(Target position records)
+++
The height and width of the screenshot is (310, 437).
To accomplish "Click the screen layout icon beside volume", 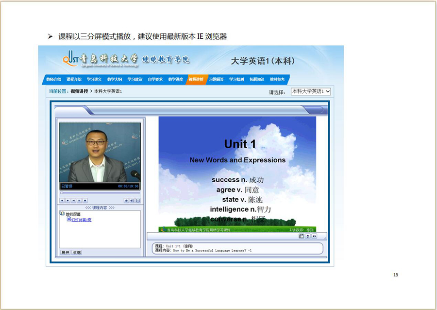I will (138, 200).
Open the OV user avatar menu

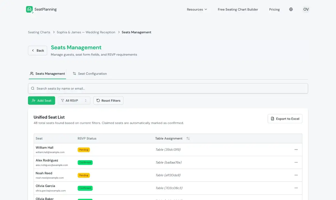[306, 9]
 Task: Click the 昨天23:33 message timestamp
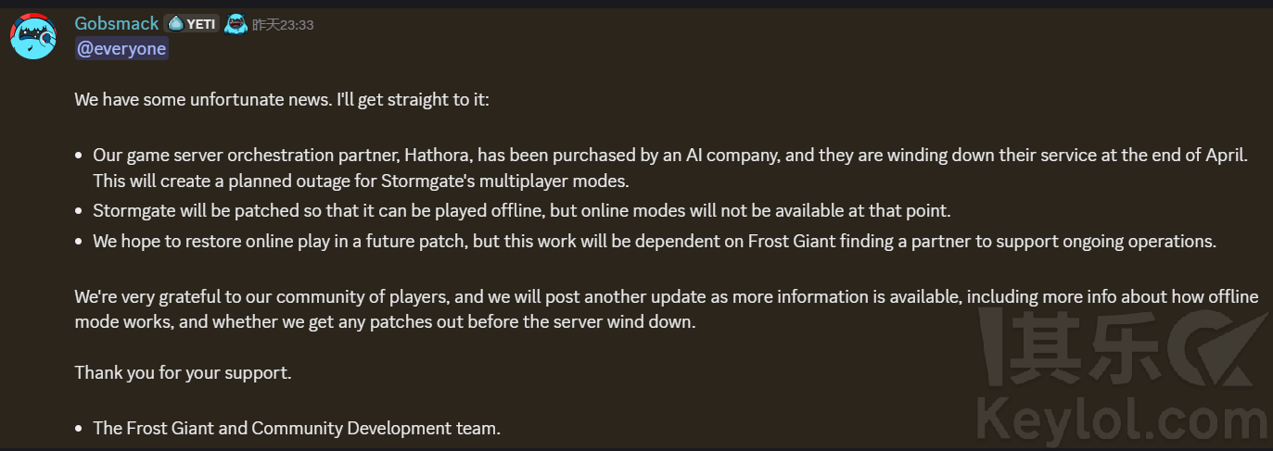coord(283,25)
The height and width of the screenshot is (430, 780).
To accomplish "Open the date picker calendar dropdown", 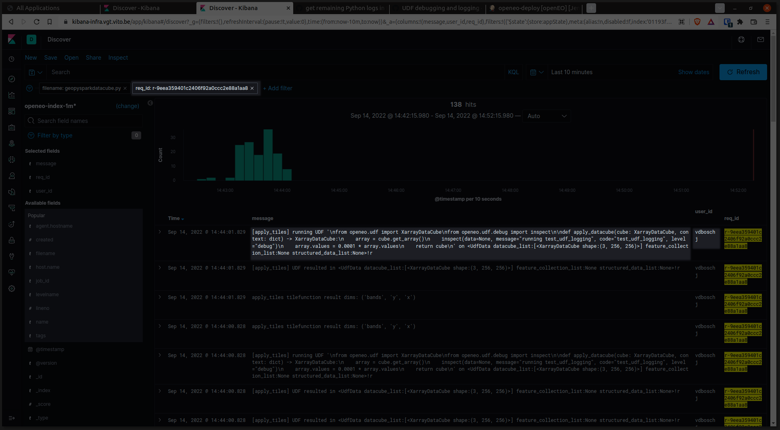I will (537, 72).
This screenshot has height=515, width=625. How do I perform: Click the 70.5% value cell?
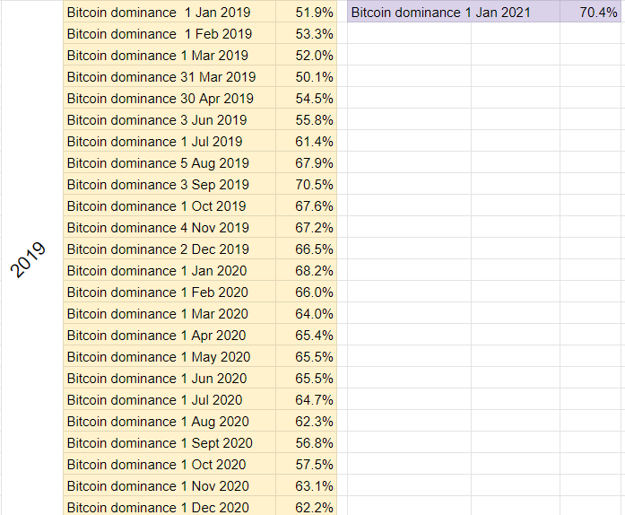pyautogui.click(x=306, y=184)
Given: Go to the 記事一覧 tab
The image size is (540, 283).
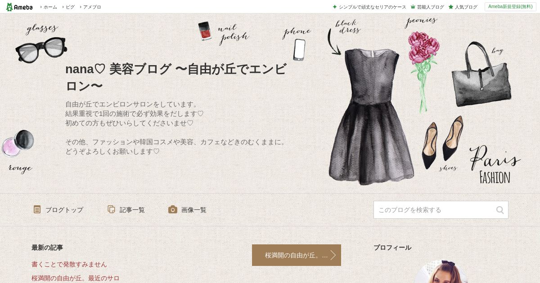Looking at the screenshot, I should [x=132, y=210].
+++
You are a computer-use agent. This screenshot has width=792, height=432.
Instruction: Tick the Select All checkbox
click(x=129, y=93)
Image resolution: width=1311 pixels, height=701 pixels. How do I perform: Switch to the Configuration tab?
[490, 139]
+++
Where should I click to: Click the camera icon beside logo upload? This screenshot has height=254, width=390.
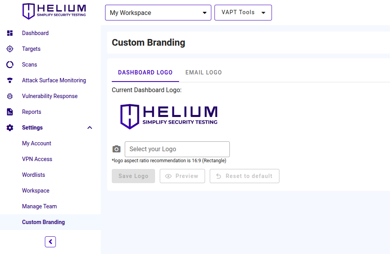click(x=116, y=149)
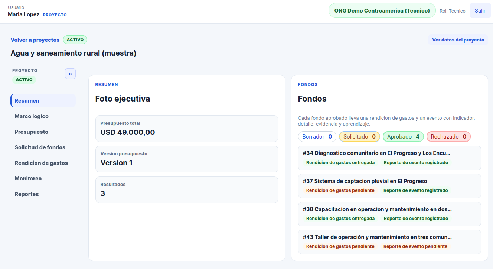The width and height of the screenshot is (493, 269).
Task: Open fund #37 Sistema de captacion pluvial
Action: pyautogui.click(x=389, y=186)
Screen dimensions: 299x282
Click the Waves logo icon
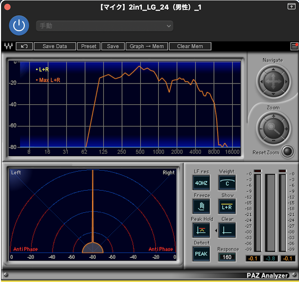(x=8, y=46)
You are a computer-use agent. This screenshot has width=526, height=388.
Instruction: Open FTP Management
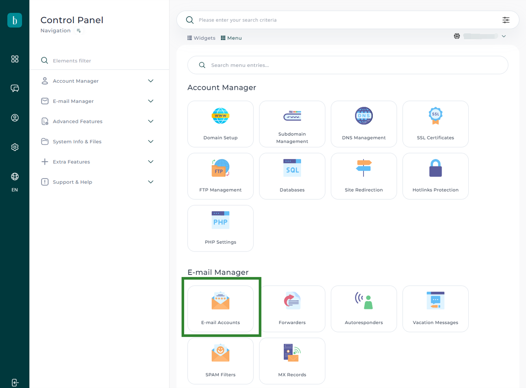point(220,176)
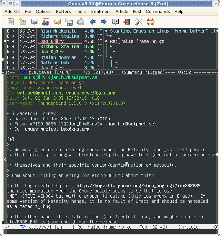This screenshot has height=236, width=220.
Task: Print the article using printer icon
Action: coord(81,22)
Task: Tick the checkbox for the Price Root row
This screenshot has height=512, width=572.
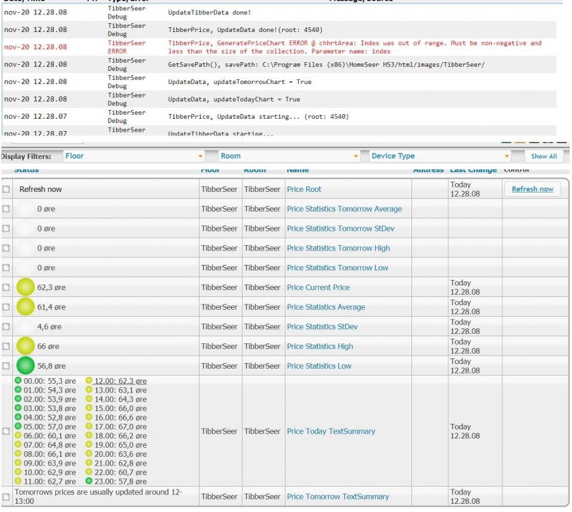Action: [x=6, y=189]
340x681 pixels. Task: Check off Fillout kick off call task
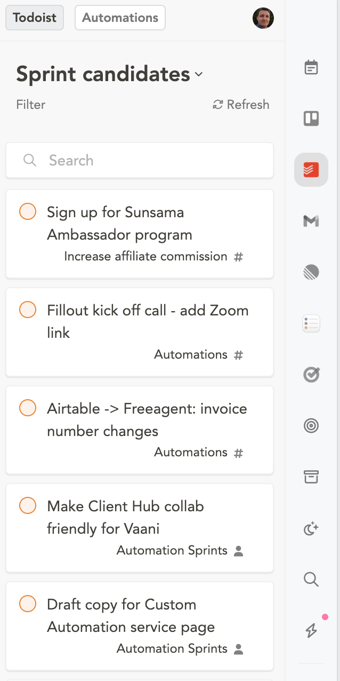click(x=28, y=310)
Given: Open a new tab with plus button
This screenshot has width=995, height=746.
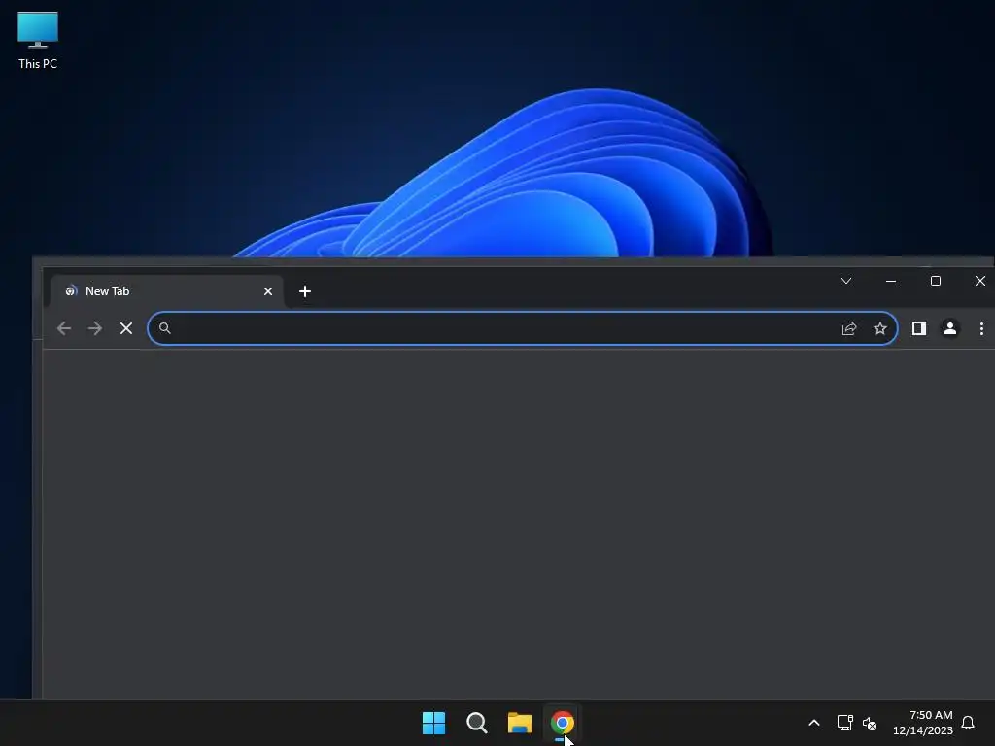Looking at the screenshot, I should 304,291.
+++
Output the rows between the line containing "This screenshot has height=515, width=625." and the line containing "Looking at the screenshot, I should [x=132, y=210].", inclusive, copied exactly. Leave out the pictures.

This screenshot has height=515, width=625. How do I perform: Click the 70.5% value cell?
pyautogui.click(x=306, y=184)
Given: Go to the 記事一覧 tab
The image size is (540, 283).
Looking at the screenshot, I should [x=132, y=210].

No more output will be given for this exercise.